Knowledge Base Article

🚨 New Sextortion Safety Features on Meta: What Parents Need To Know

Meta just released another installment of safety features built in an effort to prevent teen sextortion on the platform. 

In an effort to tighten its protections against sextortion, Meta is cracking down on "potentially scammy" accounts that try to connect with teens on Instagram.  

These features come as part of an ongoing effort to better handle younger users’ privacy and safety on Meta platforms. A report conducted by Thorn & the National Center for Missing & Exploited Children (NCMEC) earlier this year found that Instagram, along with Snapchat, were the “most common” platforms used by scammers “as initial contact points”  for sextortion crimes. 

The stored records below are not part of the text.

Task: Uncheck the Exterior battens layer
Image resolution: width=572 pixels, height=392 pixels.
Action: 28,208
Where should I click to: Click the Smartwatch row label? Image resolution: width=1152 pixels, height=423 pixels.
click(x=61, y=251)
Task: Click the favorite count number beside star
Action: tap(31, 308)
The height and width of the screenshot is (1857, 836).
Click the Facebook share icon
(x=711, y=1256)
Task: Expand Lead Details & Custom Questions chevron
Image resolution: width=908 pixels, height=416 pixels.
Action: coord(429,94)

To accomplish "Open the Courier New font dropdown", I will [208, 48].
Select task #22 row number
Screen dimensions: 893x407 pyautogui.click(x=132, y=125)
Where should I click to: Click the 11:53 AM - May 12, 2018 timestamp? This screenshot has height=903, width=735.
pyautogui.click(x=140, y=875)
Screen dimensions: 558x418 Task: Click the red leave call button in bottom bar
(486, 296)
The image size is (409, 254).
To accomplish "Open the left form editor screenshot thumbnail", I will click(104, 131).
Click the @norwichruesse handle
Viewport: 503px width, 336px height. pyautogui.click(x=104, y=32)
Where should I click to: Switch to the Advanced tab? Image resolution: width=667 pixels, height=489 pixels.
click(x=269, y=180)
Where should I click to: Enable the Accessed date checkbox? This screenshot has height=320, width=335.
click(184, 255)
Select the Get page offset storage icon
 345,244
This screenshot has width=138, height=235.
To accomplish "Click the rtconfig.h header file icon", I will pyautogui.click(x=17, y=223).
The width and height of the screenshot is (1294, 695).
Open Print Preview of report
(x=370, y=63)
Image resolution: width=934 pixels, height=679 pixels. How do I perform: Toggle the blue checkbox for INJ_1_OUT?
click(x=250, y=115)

To combat this, Meta rolled out several new features targeted at accounts they deem “potentially scammy”.

Here’s what’s new:

  • Any follow requests from what the app identifies as a “potentially scammy” account will be sent straight to users’ spam folders or be blocked entirely. 
  • Teens will be alerted when they receive a message from such an account, warning them that the message may have come from a different country. 
  • When the app detects that these types of  accounts are already following a teen, they will be prevented from viewing the teens’ follower list and accounts that have tagged them in photos. 
  • Other key updates include:
    • The app will no longer allow users to screenshot or screen record from their ephemeral messaging feature and will no longer allow these images to be opened from the web version of Instagram.
    • The app will expand the nudity protection tool that it began testing earlier this year, now to all teens on the app. The tool automatically blurs images when nudity is detected in an image shared over DMs, and provides warnings & resources when such an image is detected. 
Source: Meta

What do you think? Are these a step in the right direction?